While IT spending in the Asia Pacific region is expected to jump a whopping 10 per cent in 2007, Australian IT managers aren't so optimistic claiming small increases in this year's budget.
Shepparton Council CIO Rod Apostol said spending will remain consistent with previous years with a small increase to accommodate CPI.
"There is no killer app to accommodate more funding so its business as usual; most of our spend will be directed at replacement cycles for our hardwre and incremental software upgrades," Apostol said.
"The biggest project Im currently evaluating is Windows Vista to see if there is compelling reasons for us to adopt the new OS.
"We are also extending our VoIP networks and working on adding value to the enterprise through extending or utilising the functionality of the existing suit of software that we own. We look to further enhance our Web offerings through additional services, payment offerings and information being delivered through our back end systems to gain efficiencies and improve customer service."
Apostol believes the hottest IT issues for 2007 include the release of Vista, Web hosted services and spam.
"Where virus management looks to be bedded down, spam is still an issue. Filtering and scanning are fairly well developed but this is causing issues around bandwidth management and also headaches with communicating with other organisations, especially when their spam filtering impacts our ability to deliver information."

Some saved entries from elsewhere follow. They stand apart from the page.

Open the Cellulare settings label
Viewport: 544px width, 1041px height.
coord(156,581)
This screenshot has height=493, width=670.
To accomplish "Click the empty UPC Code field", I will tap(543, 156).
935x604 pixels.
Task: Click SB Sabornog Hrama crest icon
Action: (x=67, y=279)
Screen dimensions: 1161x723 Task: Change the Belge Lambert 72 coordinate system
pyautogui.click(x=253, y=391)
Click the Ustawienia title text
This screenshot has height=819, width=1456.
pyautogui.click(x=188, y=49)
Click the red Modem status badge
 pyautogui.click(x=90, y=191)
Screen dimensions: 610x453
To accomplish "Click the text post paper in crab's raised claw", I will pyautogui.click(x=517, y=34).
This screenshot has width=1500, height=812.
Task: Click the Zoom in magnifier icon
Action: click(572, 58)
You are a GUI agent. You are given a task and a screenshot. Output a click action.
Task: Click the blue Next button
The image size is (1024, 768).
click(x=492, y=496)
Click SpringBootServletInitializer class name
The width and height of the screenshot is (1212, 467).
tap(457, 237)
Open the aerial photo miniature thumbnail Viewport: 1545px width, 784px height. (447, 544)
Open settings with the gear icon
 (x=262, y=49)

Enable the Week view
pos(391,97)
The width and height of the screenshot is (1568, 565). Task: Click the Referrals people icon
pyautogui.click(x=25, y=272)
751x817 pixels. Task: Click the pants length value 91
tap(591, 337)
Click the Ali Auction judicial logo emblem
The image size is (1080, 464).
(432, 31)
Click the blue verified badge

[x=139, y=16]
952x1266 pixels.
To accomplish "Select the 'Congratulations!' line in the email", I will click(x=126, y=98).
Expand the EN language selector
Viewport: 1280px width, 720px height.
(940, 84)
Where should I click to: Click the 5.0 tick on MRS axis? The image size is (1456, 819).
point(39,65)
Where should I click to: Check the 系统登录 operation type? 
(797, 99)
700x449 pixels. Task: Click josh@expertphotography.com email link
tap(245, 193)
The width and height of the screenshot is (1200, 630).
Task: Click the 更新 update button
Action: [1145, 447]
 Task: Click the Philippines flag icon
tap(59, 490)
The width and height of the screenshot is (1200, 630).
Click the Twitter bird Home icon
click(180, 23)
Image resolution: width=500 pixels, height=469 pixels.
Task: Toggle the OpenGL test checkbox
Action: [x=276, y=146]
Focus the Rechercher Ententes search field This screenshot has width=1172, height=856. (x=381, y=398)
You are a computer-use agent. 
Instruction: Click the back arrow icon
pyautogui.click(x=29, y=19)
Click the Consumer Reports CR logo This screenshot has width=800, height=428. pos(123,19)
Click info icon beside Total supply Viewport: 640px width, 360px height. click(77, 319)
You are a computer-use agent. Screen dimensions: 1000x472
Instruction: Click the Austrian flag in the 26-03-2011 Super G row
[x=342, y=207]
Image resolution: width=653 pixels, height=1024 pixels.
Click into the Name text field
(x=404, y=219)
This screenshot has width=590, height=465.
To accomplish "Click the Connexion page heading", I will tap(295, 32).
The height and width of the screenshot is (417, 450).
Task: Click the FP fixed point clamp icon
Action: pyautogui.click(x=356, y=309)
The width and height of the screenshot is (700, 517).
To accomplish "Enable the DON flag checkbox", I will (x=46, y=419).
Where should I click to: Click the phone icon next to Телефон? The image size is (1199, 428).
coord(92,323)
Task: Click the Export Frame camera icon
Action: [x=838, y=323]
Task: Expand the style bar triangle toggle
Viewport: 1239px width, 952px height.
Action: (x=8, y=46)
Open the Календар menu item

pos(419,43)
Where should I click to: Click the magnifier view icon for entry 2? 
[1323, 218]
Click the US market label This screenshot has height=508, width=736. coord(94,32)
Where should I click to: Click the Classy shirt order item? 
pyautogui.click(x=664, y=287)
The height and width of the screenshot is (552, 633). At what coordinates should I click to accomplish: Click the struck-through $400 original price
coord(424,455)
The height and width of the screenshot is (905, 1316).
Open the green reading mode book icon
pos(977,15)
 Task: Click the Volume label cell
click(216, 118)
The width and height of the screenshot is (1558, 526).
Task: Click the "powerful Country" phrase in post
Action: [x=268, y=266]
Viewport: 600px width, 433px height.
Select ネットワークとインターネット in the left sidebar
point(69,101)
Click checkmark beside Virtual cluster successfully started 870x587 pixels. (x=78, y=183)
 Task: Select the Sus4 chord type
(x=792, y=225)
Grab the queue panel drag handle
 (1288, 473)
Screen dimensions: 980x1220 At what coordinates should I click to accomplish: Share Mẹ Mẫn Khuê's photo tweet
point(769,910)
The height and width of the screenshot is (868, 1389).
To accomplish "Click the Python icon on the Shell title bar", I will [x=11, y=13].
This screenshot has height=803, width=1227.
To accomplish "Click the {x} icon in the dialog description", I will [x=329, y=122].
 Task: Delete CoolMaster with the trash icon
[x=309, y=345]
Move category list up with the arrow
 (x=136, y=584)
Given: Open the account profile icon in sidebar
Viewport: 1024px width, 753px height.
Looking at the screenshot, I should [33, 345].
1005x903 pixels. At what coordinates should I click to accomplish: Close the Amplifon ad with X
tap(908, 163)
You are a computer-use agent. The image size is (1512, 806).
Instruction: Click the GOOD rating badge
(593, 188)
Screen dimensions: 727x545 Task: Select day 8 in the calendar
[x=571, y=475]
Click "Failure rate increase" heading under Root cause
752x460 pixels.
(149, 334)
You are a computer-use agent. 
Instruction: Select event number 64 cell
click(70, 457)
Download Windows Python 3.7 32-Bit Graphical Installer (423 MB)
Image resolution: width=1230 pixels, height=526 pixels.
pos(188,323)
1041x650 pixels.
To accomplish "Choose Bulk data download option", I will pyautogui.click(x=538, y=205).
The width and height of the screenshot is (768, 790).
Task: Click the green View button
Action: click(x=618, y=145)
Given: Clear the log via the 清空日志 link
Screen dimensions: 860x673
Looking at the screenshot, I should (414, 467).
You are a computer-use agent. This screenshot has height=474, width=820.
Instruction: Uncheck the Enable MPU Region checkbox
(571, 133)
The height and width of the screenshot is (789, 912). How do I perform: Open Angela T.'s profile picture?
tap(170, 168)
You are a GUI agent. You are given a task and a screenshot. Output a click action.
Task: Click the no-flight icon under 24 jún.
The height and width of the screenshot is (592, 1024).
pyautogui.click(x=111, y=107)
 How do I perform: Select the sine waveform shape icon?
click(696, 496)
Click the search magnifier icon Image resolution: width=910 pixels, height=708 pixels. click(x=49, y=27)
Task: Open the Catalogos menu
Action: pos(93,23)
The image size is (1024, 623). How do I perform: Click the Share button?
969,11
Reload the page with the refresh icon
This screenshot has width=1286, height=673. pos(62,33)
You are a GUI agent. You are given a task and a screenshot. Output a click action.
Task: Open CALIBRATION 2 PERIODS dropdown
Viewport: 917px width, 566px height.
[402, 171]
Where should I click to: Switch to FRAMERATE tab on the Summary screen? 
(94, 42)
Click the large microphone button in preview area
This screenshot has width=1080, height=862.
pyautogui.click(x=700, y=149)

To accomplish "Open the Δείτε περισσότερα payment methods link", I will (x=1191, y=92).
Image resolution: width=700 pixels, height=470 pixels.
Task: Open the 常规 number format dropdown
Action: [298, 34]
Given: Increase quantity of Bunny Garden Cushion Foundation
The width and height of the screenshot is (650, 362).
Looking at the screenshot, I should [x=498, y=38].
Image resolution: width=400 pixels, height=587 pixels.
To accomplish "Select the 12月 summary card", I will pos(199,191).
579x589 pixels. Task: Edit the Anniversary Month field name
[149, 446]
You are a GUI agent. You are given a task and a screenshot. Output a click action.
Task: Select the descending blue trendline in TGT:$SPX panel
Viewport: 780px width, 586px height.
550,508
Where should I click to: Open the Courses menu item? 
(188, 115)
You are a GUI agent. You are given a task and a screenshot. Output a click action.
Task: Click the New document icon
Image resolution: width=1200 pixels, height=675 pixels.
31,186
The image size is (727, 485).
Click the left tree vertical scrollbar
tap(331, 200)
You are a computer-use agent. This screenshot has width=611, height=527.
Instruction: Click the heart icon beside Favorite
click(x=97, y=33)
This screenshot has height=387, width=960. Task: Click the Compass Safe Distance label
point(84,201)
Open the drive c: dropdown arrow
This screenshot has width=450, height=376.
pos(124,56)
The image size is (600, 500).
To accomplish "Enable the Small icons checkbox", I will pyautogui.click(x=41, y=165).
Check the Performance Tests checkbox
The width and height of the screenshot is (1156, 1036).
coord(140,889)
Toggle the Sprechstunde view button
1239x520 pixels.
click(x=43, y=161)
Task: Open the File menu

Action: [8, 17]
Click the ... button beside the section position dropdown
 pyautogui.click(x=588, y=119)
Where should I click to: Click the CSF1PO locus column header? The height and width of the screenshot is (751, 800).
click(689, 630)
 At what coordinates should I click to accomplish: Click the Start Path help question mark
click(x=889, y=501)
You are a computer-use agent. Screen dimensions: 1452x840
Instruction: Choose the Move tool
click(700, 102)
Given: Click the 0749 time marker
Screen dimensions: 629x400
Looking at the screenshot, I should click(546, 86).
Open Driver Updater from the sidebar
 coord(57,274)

Ebsworth and Ebsworth Lawyers CIO Lionel Bird said, in real terms, IT spend will be the same as previous years.
Bird said most of the IT spend is already committed and goes into salaries, services, and hardware/software depreciation/lease costs.
"In most cases, enterprise software licensing arrangements are in place so we will be aiming to get maximum value out of these wherever possible. Around 15 per cent of the spend is available for more discretionary and project-related funding," he said.
"Major projects for the year will revolve around collaboration including Web conferencing, presence, instant messaging, blogs and wikis as well as business intelligence, records management and enterprise search."
The overall IT market in Asia Pacific (excluding Japan) is forecasted to reach $US132 billion in 2007, fueled by increasing domestic demand and economic growth in the region spearheaded by India and China, according to IDC's annual forecast. This is a 10 per cent increase over 2006.
"The region's astounding rates of economic and IT market growth have resulted in dynamic and rapidly evolving corporate and consumer markets. This is a role the region has gradually accepted, but the growth is now taking off explosively," said Eva Au, managing director for IDC Asia/Pacific.
According to Au, the region's economic empowerment has created more discerning and demanding IT users "who now require technology which is sensitive to the region's unique demands and are increasingly responsive to the needs of mobile communications, converged devices, and results-oriented IT projects."
Together, China and India will make up more than 43 percent of the region's IT spend. China will account for 32 per cent of the region's IT spend.